Bug in documentation for Encode::decode_utf8 ?

2013-09-05 Thread William Blunn

The documentation for Encode::decode_utf8 begins:

$string = decode_utf8($octets [, CHECK]);

Equivalent to $string = decode(utf8, $octets [, CHECK]).

So what should the following one-liner emit?

perl -E 'use charnames :full; use Encode; my $x = \N{LATIN CAPITAL 
LETTER A WITH CIRCUMFLEX}\N{POUND SIGN}; say decode_utf8($x) eq 
decode(utf8, $x) ? Fine : WTF?'


Fine\n ?

On my system it emits WTF?\n.

It seems that decode_utf8(...) is a no-op if the input string has the 
UTF8 flag on, but decode(utf8, ...) will always try to decode 
regardless of the state of the UTF8 flag.


But the documentation says that they are equivalent.

So the documentation would appear to be at odds with the behaviour.

Regards,

Bill


Re: Bug in documentation for Encode::decode_utf8 ?

2013-09-05 Thread Jason Clifford

On 2013-09-05 09:31, William Blunn wrote:

It seems that decode_utf8(...) is a no-op if the input string has the
UTF8 flag on, but decode(utf8, ...) will always try to decode
regardless of the state of the UTF8 flag.

But the documentation says that they are equivalent.

So the documentation would appear to be at odds with the behaviour.


Yes. Looking at the code decode_utf8 has return $_ if is_utf8($_) as 
it's first line which decode does not.
decode_utf8 also lacks the a check that find_encoding('utf8') succeeded 
before using it however if that causes a problem it's because there are 
far bigger problems. Another difference is that decode_utf8 appends '' 
if $_ is a reference while decode() appends '' without any condition.

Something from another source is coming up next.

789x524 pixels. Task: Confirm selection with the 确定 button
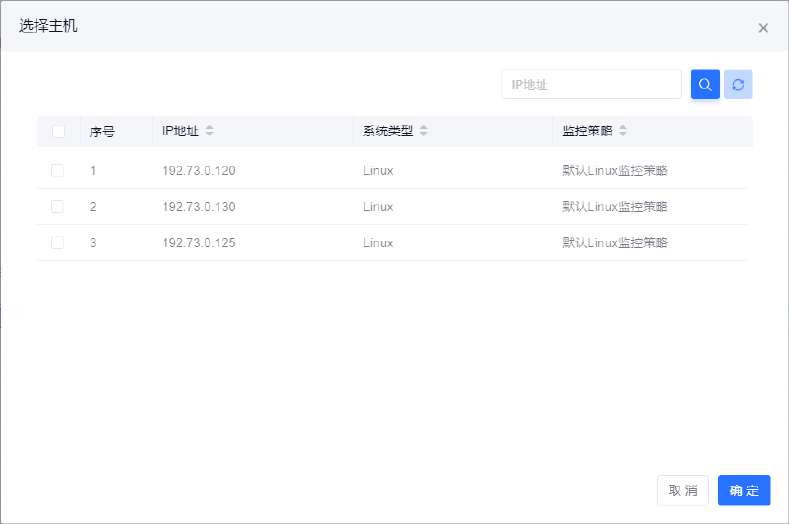pyautogui.click(x=743, y=490)
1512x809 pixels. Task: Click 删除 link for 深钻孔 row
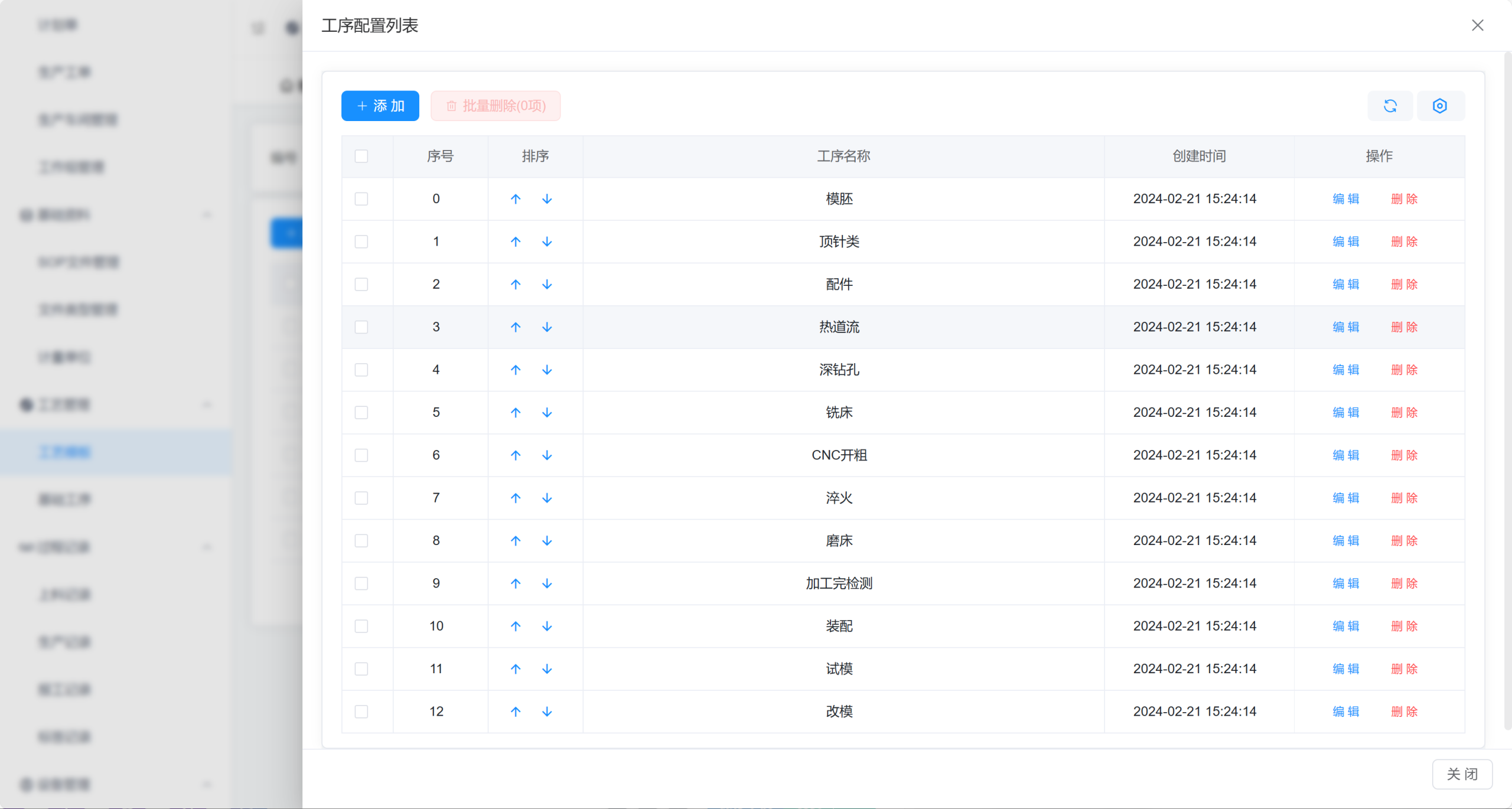1404,370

Re: Bug in documentation for Encode::decode_utf8 ?

2013-09-05 Thread Mark Fowler
On Thursday, 5 September 2013 at 04:31, William Blunn wrote:
 But the documentation says that they are equivalent.
 
 So the documentation would appear to be at odds with the behaviour.
Yeah, this is a bug.  This one:

https://rt.cpan.org/Public/Bug/Display.html?id=87267

This was actually fixed in Encode 2.53 (which was released a week ago today)

https://metacpan.org/source/DANKOGAI/Encode-2.54/Changes

Now decode_utf8 does exactly what the documentation says it used to, they are 
now equivalent.

Mark.